Material:
▼▼▼

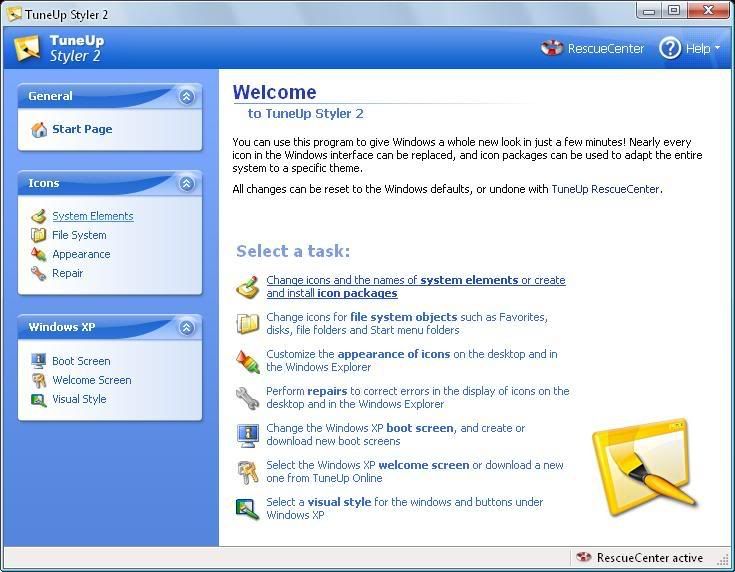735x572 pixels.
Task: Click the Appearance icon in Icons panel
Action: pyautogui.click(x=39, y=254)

▲▲▲
▼▼▼

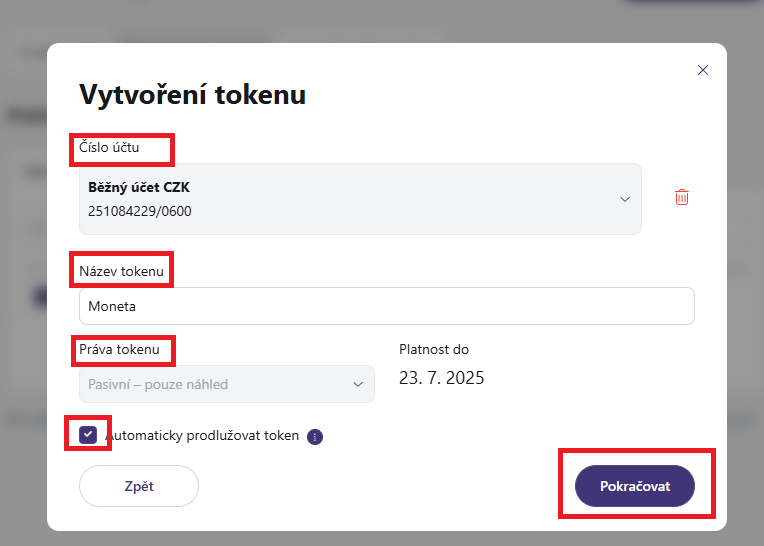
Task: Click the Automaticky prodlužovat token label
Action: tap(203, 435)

▲▲▲

Exercise: Copy everything from the line containing "Task: Click the Automaticky" down to the line containing "Action: tap(203, 435)", including both of those lines.

Final answer:
Task: Click the Automaticky prodlužovat token label
Action: tap(203, 435)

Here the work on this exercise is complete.